1 out of 10 (1 mean he'll hate it, 10 means he'll love it) - Both of you can skip this all together.

Watch if you liked
...two stories that are stuck together and don't really make sense.

Chick Flick: 1 carton of ice cream (out of 5)
Beer: 1 manly high fives (out of 5)- It's Corona Light (see picture).


  1. I think it is really sad how both Owen Wilson and Paul Rudd habitually continue to be part of bad movies. They were both so promising in their early roles. Sigh...I miss Bottle Rocket days. I mean why does Owen Wilson continue to typecast himself as a womanizer in nearly ALL of his recent movies. At least you could laugh at him in Wedding Crashers and the one where he was a scrub living and masturbating on his married buddy's couch. It must just be painful to watch him in a romantic comedy.
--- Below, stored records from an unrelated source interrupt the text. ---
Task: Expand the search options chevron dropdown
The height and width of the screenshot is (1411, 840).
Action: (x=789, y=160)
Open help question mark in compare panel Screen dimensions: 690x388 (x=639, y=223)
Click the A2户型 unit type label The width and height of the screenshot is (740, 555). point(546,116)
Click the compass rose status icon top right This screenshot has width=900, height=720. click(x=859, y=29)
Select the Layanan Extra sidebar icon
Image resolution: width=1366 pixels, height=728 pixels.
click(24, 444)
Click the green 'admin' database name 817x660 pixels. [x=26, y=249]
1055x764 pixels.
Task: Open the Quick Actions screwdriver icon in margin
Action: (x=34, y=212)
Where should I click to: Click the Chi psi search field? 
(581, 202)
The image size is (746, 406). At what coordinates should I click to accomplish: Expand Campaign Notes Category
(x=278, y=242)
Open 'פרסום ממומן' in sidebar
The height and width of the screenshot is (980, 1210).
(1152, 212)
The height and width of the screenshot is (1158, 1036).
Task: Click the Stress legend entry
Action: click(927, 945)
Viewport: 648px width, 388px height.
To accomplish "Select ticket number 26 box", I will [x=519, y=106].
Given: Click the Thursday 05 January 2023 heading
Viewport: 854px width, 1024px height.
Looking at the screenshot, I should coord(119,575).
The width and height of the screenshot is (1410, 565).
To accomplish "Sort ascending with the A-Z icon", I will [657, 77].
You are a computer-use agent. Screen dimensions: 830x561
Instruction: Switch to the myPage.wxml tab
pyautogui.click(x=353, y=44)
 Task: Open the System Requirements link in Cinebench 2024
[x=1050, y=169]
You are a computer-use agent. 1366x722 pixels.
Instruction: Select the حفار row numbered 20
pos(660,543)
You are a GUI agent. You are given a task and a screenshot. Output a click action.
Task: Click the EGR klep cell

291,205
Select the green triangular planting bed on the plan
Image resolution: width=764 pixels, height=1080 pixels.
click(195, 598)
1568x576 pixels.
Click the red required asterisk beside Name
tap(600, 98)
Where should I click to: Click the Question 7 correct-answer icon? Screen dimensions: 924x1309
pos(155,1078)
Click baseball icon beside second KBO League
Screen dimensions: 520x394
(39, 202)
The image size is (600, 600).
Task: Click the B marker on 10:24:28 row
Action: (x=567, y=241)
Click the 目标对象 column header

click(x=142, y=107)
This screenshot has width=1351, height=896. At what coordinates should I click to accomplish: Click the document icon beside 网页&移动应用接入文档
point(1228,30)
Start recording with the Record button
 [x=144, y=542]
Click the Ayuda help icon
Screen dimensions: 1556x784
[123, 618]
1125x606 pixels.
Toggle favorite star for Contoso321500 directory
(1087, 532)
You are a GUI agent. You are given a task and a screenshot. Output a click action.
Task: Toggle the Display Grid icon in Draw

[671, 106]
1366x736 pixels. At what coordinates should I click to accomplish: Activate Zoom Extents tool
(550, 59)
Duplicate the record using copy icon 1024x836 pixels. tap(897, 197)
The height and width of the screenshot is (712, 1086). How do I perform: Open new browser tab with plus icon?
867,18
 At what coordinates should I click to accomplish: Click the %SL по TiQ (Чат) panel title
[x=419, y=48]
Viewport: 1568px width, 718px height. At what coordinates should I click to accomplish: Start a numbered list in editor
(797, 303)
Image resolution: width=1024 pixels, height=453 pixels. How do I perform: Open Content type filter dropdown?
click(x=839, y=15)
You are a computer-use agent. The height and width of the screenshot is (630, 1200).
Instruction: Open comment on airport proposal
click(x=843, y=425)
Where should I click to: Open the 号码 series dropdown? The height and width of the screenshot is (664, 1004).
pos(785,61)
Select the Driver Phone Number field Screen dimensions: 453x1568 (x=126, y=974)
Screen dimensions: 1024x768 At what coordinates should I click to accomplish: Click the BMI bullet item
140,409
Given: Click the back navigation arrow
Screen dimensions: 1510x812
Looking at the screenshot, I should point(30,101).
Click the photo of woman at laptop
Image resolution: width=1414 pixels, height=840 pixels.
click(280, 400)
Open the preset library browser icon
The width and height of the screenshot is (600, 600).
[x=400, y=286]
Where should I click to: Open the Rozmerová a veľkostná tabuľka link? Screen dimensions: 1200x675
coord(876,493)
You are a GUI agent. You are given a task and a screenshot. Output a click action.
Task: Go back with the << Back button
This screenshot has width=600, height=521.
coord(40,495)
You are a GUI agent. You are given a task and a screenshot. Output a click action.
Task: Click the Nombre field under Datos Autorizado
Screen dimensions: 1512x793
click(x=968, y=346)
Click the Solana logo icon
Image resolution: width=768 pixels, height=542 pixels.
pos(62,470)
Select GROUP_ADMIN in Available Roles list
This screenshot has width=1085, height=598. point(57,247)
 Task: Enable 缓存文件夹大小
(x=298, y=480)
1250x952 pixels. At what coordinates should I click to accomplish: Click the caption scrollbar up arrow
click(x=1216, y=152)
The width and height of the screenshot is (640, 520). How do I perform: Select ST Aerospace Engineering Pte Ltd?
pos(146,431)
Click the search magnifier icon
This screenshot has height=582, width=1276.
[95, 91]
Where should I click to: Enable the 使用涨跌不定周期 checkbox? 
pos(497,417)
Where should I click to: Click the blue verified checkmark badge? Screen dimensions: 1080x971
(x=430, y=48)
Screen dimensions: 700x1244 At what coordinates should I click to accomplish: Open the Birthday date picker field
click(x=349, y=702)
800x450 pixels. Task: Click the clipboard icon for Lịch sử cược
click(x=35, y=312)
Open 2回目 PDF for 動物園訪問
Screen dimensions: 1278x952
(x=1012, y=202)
    And don't even get me started on Paul Rudd...I seriously might have had a mammoth man crush on him around the Anchorman/40 yr. Old Virgin time frame. Scratch that...I did have a man crush. However, he has consistently disappointed me in movies that looked promising and funny (Role Models and I Love You Man) but just looked mediocre and staged. I used to love his almost improvish lines that were so ridiculous they were hilarious. He just looks like he's trying too hard.

    Now it seems that Hollywood wants him to be this uber sensitive nice guy that gets jerked around by stereotypical women that go for the dillweed guy and finally "see" how deep and thoughtful the nice guy is after the dillweed breaks their heart. I will most definitely not see this movie. The previews looked horrible, the fact that Reese Witherspoon is an ex softball player makes it even more laughable. I mean have you ever seen a real female softball player? They are not dainty and fragile looking like Witherspoon that's for sure. Thank god I have a kid and my wife and have no time to sit around and waste time watching yellow mustard baby poo like this.

  2. I definitely don't know especially how it ended. I fell asleep watching this around the same time lil Phil fell asleep. On a related note, I actually remember calling you after our Owen Wilson sighting. Can't believe he got put up in the Four Seasons to make this film. Peace Joshua B. Simpkins.